▶ Exercise description: Please pull out every line below that contains the word "Task" and copy each one unchanged.

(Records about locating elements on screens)
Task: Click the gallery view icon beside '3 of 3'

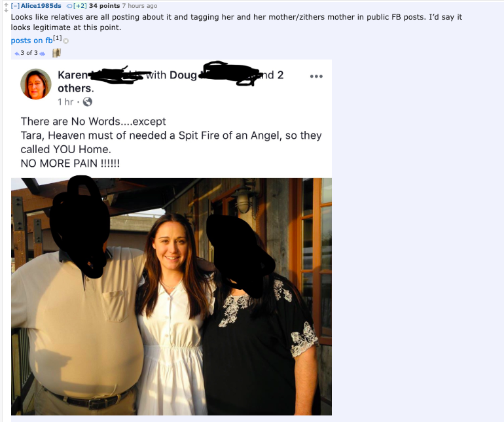Action: (56, 53)
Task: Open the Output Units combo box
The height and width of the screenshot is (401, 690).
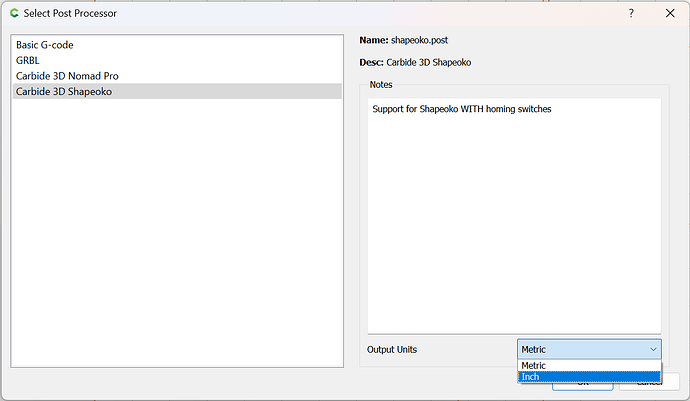Action: [589, 349]
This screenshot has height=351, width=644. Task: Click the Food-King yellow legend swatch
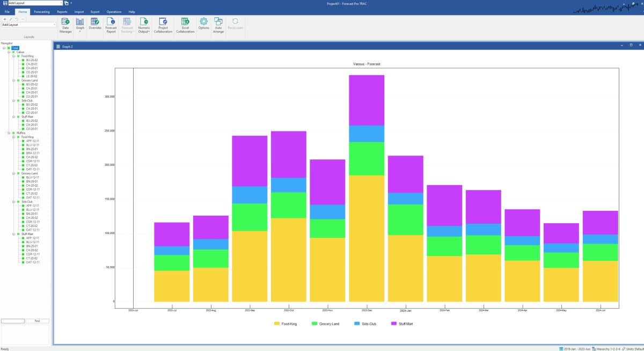pos(277,324)
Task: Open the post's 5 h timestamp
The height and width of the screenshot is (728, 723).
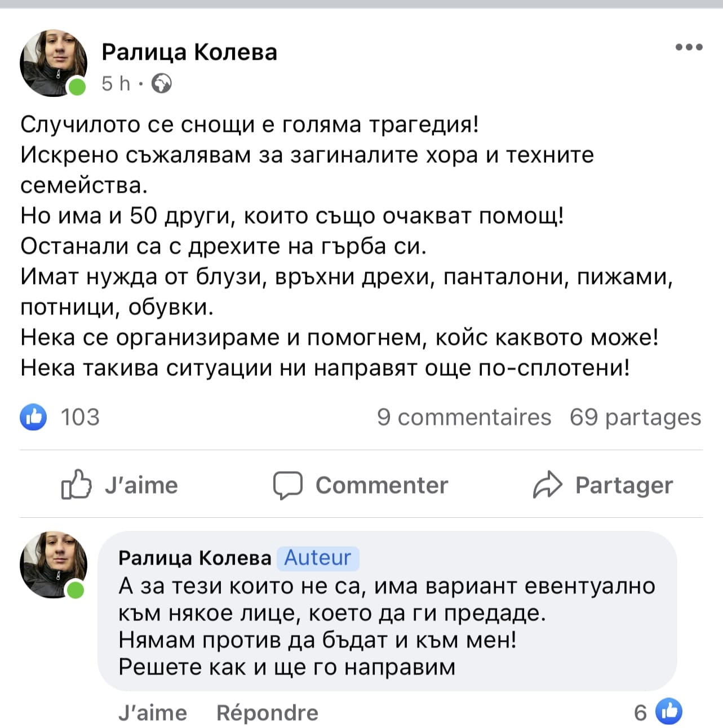Action: [116, 83]

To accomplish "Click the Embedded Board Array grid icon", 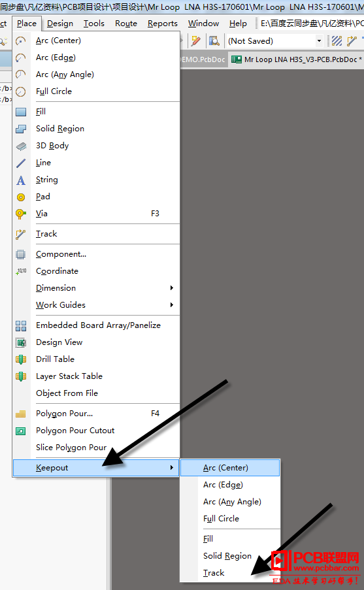I will [x=21, y=325].
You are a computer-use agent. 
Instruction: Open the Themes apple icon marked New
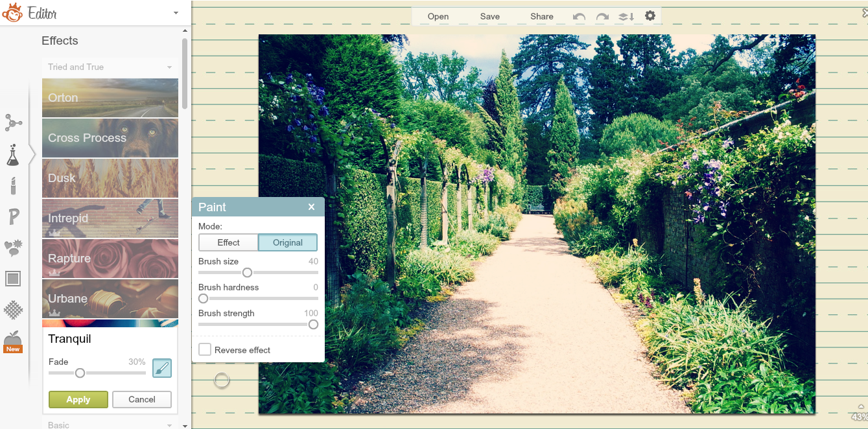point(14,340)
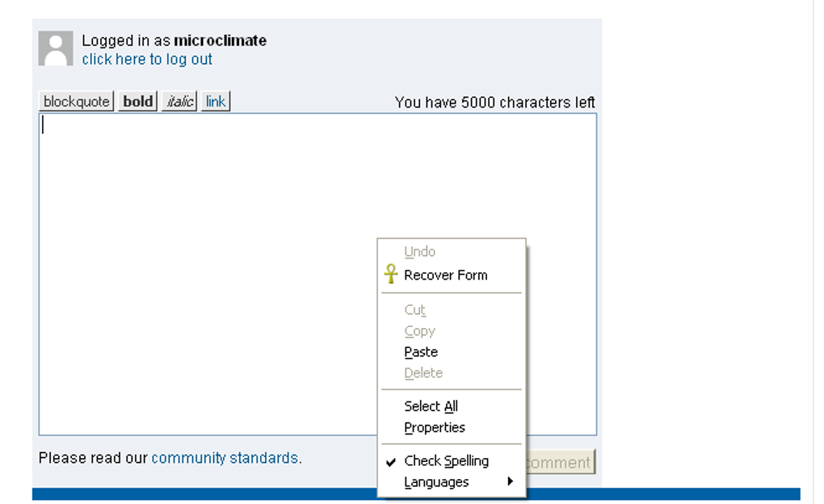Open community standards link
This screenshot has width=824, height=504.
click(x=224, y=458)
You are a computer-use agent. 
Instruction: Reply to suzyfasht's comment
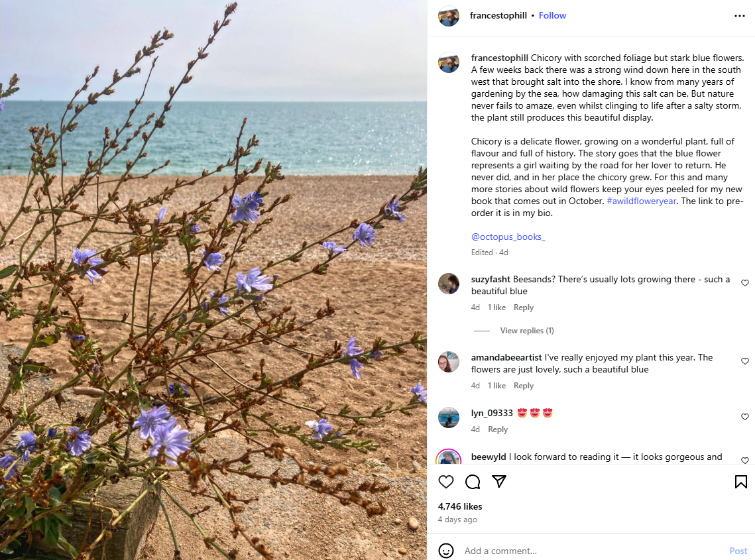(524, 308)
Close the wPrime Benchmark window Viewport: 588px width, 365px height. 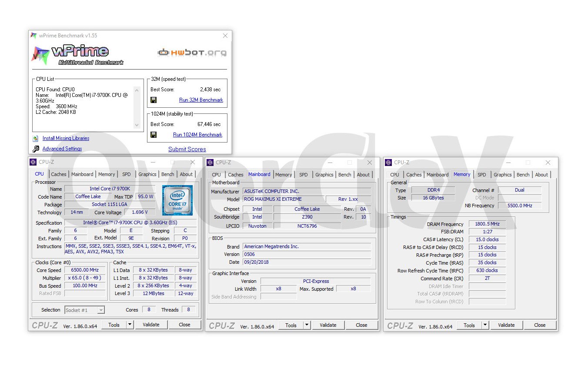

▶ Answer for this exercise:
Task: Click the gallery view icon beside '3 of 3'
Task: Open the Output Units combo box
This screenshot has height=351, width=644. Task: Click the Food-King yellow legend swatch
Task: Open the post's 5 h timestamp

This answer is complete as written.